You can create worlds, traverse cultures, inform the world, share an opinion, change minds, alter history.
In a lot of ways, being a writer, particularly a good one, is a position of incredible power.
That is, until writer's block hits.
It starts off innocent enough; you sit down, ready to begin your next piece, your potential world-changing article, the great American novel.
You start to type it out, pouring your heart and soul into every word. Your spirits are high, things are going well...
... that is until you realize that you've written the same paragraph six different times with varying emphasis and forms.
After a decent amount of this tedious back and forth, you decide that maybe a change of scenery will draw the inspiration out of you. You get a cup of coffee, maybe you're just tired.

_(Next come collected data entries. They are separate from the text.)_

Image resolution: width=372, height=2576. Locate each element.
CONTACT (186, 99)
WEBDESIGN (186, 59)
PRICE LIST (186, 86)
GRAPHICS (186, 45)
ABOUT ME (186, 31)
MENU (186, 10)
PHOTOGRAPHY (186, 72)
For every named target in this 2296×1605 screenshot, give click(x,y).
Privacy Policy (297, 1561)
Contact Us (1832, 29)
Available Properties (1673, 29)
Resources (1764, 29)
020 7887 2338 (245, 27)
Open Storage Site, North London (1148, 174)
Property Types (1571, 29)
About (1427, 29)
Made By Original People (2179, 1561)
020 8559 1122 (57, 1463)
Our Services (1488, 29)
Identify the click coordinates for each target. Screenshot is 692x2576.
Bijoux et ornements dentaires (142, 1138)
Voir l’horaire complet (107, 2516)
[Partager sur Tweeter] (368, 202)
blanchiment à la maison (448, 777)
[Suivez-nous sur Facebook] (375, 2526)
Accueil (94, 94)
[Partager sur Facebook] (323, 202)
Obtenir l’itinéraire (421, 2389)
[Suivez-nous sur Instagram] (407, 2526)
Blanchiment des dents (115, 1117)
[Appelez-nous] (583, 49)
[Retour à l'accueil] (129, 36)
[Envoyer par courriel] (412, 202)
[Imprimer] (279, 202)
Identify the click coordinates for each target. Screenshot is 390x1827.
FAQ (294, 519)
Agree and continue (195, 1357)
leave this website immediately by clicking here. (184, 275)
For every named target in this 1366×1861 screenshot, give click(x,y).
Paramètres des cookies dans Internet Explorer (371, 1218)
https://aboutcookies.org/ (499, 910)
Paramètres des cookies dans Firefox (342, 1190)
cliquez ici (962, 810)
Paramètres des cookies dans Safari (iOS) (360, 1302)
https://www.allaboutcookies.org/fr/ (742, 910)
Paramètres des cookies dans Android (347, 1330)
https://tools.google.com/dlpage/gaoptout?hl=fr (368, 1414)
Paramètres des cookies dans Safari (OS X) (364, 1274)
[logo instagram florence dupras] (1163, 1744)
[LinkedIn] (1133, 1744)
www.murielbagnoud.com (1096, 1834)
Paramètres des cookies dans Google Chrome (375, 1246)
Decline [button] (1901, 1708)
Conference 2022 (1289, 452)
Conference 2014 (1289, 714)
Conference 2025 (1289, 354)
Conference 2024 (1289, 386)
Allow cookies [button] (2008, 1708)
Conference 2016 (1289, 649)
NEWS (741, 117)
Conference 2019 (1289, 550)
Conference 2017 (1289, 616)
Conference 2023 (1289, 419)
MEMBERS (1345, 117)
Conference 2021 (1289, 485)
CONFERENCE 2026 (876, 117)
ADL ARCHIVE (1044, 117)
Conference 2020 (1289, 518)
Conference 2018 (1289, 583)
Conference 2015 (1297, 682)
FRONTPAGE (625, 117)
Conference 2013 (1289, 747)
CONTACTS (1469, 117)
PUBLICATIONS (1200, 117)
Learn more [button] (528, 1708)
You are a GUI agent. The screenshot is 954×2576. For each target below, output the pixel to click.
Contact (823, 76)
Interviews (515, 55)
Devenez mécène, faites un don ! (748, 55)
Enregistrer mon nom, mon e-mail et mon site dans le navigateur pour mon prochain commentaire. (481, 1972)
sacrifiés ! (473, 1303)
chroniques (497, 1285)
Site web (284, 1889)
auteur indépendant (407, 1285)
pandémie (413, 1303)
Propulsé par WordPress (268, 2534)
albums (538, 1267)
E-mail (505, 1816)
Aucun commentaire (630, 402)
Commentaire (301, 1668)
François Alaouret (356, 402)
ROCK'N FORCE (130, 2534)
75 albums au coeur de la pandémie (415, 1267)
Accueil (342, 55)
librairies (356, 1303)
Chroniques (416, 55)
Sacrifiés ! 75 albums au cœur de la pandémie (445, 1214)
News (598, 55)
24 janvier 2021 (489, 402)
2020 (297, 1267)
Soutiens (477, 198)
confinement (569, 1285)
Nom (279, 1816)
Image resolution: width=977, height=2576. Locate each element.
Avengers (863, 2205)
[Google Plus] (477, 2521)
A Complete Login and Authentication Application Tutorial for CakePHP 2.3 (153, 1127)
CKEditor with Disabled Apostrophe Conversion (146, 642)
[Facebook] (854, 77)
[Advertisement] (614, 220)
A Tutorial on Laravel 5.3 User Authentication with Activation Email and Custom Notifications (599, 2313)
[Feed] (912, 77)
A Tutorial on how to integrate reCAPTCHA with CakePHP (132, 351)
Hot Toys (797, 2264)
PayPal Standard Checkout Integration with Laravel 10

You sit down and resume your battle with the written word, attempting to make it bend to your will, when really that blinking cursor just stares, unmoving, openly mocking you. The bane of your existence.
So you begin, once again, to write. If for no other reason than to prove to yourself (and the other people around you) that you are indeed a writer. Gotta preserve your image, after all.
You feel good about your progress, so you take a break to reread what you hope is a masterpiece, and realize that you were basically doing this:
A little dejected, realizing that time stopped mattering to you hours ago, you pack up and head home for the day.
You get in bed, ready to rest and forget about your horribly unproductive day when suddenly THE SKIES OPEN, YOUR MIND IS SUDDENLY CLEAR, AND EVERYTHING IS NEW ONCE AGAIN BECAUSE GOSH DARNIT YOU HAVE AN IDEA.
You jot down your new found inspiration, you might even bang out a few paragraphs, and then you celebrate because you've beaten your greatest enemy, dear writer.